[GIVEN TEXT — start]

“Right now, all people are hearing about are the deaths,” Republican Senator Ron Johnson told the New York Times last week. “I’m sure the deaths are horrific, but the flip side of this is the vast majority of people who get coronavirus do survive.” The problem with this line of reasoning is that “the vast majority” is not a useful standard when measuring a pandemic that is projected to infect at least half the population.
Johnson is comparing the virus to auto fatalities. Around 37,000 people die every year in car crashes, which is certainly a lot. But losing 1 to 3.4 percent of people who get the coronavirus would mean millions of deaths. So no, we don’t shut down the economy to prevent 37,000 deaths, but we might shut down the economy to prevent 100 times that many deaths.
(click here to continue reading GOP Senator: ‘No More Than 3.4% of Our Population’ May Die.)
Wisconsin is not sending their best to the U.S. Senate.
The United States is the third-most populous country in the world, with an estimated population of 329,227,746 as of January 28, 2020.
(click here to continue reading Demographics of the United States – Wikipedia.)
2% of 329,227,746 = 6.5 million people. If 2% of the US population died in a month or two, that would be a hell of a car crash. 3.4% is 11 million people, by the way.

[GIVEN TEXT — finish]
[EXTRACTED MATERIAL — start]

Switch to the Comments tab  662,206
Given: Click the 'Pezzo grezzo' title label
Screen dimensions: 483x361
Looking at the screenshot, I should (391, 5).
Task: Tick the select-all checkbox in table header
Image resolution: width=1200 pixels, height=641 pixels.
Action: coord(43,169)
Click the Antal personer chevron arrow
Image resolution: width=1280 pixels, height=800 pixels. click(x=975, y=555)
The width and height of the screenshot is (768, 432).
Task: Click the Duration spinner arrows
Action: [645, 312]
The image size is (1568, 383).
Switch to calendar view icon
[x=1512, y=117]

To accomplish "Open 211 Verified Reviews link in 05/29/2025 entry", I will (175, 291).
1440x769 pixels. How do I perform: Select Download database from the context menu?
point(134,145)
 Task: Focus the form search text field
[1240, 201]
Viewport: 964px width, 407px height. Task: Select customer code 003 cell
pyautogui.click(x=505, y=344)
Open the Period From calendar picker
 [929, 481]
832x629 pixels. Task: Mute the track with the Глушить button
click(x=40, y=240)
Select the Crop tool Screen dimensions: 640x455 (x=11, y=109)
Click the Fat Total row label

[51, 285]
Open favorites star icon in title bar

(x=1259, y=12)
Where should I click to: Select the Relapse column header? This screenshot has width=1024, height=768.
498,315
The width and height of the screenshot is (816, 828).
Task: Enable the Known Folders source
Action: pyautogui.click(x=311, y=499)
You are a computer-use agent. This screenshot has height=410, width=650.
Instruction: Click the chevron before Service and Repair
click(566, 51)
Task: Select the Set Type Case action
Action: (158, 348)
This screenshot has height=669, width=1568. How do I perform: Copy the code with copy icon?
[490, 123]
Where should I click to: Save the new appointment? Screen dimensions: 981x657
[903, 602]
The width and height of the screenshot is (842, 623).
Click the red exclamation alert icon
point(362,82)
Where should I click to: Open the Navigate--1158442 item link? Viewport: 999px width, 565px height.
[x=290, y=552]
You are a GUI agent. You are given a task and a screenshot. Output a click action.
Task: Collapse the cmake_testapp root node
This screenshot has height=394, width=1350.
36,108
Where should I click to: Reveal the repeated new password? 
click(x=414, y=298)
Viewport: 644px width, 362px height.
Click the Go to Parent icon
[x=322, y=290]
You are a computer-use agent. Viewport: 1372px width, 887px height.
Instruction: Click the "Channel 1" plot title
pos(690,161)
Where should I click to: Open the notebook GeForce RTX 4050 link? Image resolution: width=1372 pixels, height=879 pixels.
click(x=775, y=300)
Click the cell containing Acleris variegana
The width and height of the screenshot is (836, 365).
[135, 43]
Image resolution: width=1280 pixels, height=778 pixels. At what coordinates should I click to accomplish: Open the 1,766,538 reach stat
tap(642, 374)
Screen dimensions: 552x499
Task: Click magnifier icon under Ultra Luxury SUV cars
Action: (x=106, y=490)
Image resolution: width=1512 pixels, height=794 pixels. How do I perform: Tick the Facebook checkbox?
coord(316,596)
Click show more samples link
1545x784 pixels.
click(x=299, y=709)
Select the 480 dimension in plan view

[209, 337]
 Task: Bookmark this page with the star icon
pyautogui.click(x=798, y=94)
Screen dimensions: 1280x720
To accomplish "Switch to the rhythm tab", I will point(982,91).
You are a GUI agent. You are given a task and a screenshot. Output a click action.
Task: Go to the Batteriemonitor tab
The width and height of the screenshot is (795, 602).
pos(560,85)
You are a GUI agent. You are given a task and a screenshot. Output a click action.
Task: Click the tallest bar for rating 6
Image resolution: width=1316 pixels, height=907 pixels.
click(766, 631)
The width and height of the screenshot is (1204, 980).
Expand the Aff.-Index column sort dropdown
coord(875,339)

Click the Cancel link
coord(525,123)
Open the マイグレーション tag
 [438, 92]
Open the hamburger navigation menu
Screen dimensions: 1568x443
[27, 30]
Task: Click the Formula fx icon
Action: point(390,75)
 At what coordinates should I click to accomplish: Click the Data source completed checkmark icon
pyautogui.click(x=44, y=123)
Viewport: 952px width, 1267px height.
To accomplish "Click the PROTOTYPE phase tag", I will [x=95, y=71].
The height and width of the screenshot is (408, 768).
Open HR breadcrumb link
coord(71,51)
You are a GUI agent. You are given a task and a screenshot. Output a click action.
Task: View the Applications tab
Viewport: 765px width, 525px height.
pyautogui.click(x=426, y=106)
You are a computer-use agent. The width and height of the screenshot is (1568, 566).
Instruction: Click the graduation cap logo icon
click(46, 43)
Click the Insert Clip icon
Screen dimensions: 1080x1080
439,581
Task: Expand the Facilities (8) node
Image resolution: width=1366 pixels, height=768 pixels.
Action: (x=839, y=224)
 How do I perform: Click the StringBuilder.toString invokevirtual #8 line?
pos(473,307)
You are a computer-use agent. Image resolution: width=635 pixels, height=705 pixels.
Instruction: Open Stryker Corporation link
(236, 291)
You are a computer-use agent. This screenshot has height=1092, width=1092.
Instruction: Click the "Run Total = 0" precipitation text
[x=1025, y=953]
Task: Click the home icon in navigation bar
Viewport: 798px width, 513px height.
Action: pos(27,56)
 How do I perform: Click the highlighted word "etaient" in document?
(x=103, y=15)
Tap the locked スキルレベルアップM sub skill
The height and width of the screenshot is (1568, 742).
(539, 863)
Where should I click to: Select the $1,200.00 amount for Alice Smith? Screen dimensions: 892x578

[EXTRACTED MATERIAL — finish]

[WORK TO COMPLETE]: From the text about Senator Ron Johnson and coronavirus deaths, copy word for word the part that begins with the words containing "Johnson is comparing" and ends with "States – Wikipedia.)".

[RESPONSE TO THE TASK]:
Johnson is comparing the virus to auto fatalities. Around 37,000 people die every year in car crashes, which is certainly a lot. But losing 1 to 3.4 percent of people who get the coronavirus would mean millions of deaths. So no, we don’t shut down the economy to prevent 37,000 deaths, but we might shut down the economy to prevent 100 times that many deaths.
(click here to continue reading GOP Senator: ‘No More Than 3.4% of Our Population’ May Die.)
Wisconsin is not sending their best to the U.S. Senate.
The United States is the third-most populous country in the world, with an estimated population of 329,227,746 as of January 28, 2020.
(click here to continue reading Demographics of the United States – Wikipedia.)